Dunque I Promessi Sposi sono l’espressione di una fede religiosa che scruta nel quotidiano, nelle vicende comuni. Un romanzo che venne definito dal suo stesso autore “Storia di povera gente”. Povero l’ambiente principale: montagna, campagna, lago di una Lombardia ancora lontana dal diventare una delle più ricche regioni d’Europa. Poveri i protagonisti: Renzo e Lucia, due bravi e buoni giovani, che chiedono solo di volersi bene. E con loro tanti, tanti altri personaggi, a comporre un variopinto mosaico umano, un mondo piccolo che riflette nella sua semplicità le vicende del mondo grande.
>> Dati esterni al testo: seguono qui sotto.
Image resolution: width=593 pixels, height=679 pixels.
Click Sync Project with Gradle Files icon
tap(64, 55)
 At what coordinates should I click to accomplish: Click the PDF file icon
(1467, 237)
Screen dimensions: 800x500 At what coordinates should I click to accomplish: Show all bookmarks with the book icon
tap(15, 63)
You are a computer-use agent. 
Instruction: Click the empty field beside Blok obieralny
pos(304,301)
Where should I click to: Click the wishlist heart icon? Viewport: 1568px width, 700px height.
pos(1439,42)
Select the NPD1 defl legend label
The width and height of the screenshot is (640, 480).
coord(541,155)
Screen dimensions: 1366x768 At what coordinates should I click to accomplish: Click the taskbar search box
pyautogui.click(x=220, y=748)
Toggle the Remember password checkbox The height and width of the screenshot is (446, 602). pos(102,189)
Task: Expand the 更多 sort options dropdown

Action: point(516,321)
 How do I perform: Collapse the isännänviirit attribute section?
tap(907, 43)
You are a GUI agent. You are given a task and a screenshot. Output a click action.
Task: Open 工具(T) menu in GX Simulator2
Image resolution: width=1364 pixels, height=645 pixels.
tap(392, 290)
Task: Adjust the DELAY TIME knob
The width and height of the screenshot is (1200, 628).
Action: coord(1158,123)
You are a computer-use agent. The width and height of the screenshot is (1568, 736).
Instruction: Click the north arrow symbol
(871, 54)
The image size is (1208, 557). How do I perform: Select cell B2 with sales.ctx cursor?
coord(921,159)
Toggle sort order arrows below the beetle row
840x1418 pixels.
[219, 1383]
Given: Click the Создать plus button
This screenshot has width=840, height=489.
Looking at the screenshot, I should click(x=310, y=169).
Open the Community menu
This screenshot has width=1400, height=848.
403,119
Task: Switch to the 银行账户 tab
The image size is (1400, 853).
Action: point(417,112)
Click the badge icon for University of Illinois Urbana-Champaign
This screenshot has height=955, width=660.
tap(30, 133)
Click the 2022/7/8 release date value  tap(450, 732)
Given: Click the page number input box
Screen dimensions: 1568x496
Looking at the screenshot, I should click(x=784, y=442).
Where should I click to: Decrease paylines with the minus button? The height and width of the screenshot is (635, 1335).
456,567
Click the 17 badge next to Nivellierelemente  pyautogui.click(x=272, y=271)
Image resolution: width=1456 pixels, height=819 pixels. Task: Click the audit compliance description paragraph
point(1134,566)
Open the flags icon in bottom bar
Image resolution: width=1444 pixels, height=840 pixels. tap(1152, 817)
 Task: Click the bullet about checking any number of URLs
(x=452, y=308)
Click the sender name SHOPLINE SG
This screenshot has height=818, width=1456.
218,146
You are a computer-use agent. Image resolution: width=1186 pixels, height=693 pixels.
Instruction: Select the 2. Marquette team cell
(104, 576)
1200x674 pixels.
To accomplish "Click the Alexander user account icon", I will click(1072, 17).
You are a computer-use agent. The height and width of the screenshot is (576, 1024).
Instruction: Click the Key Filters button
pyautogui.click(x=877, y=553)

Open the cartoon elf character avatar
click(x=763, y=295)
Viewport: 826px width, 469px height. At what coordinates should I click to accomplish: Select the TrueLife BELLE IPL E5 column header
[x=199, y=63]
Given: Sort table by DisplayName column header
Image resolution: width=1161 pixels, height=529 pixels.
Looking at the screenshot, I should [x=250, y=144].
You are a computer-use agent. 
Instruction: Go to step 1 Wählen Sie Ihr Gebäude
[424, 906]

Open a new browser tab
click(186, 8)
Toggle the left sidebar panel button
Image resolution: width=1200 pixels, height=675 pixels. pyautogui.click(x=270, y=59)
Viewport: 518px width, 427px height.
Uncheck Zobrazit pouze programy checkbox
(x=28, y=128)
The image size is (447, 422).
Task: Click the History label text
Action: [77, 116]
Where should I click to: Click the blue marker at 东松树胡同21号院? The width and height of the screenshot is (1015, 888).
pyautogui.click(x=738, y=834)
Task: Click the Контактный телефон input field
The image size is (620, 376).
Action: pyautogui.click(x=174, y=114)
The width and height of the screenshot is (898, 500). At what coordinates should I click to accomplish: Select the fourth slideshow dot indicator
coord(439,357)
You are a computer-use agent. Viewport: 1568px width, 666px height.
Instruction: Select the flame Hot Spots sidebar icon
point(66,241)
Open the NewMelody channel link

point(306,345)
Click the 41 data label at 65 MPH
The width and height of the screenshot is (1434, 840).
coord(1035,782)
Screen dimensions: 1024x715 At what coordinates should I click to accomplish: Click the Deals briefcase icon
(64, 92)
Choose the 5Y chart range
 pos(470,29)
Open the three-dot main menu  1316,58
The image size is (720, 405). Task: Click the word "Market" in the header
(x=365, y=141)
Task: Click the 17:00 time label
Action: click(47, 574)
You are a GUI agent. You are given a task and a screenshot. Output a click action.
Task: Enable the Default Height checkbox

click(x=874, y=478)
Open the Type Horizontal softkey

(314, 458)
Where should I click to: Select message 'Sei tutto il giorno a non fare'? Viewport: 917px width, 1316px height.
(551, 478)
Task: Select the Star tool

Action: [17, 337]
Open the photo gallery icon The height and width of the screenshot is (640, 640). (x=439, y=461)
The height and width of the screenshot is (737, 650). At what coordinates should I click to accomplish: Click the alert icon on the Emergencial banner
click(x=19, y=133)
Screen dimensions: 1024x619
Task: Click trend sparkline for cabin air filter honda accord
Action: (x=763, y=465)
Solo la fede religiosa del Manzoni poteva produrre un romanzo dominato dalla fiducia nella Provvidenza. Lucia, dando l’addio ai suoi monti, piange nel fondo della barca, ma il pensiero ultimo che le si ferma nell’animo è questo: «Dio che dava già tanta giocondità è dappertutto». Riluttante al matrimonio di sorpresa, aveva detto: «… tiriamo avanti con fede, e Dio ci aiuterà… lasciamo fare a Quello lassù. Non volete che sappia trovar Lui il bandolo di aiutarci, meglio che non possiamo fare noi, con tutte codeste furberie? ». Renzo, nella boscaglia, «prima di sdraiarsi su quel letto che la Provvidenza gli aveva preparato, vi si inginocchia a ringraziarla di quel benefizio, e di tutta l’assistenza avuta da essa in quella terribile giornata». Chiusi poi gli occhi, i pensieri premono tumultuosi alla sua mente, ma finisce per predominare quest’ultimo: «Dio sa quel che fa: c’è anche per noi. Vada tutto in isconto dei miei peccati. Lucia è tanto buona! non vorrà poi farla patire un pezzo, un pezzo, un pezzo!». Ancora mezzo affranto e tutto sossopra dopo la corsa e il salto, col quale s’è salvato sul carro dei monatti, «ringrazia intanto alla meglio in cuor suo la Provvidenza, d’essere uscito d’un tal frangente, senza ricevere male, né farne». E si tiene sempre in questo clima di fiducia. «La c’è la Provvidenza! », dice, prima di spogliarsi a favore dei poverelli degli ultimi denari, alle porte di Bergamo. «L’ho detto io della Provvidenza!», esclama, quando il cugino Bortolo gli assicura aiuto. «Devo ringraziare la Madonna fin che campo! », dice all’amico, di ritorno dal Lazzaretto. E alla fine, cercando con Lucia, trova il succo di tutta questa storia e lo riassume così: i guai, «quando vengono, o per colpa o senza colpa, la fiducia in Dio li raddolcisce e li rende utili per una vita migliore». D’accordo, in questo, col cardinal Federigo: «far quel che si può, industriarsi, aiutarsi, e poi essere contenti».
«Nelle nostre case quel libro [I Promessi Sposi, ndr] non mancava mai: era un po’ il codice della nostra visione delle cose e della nostra identità».
(Giacomo Biffi, Memorie e digressioni di un italiano cardinale, Cantagalli, 2010, p. 32).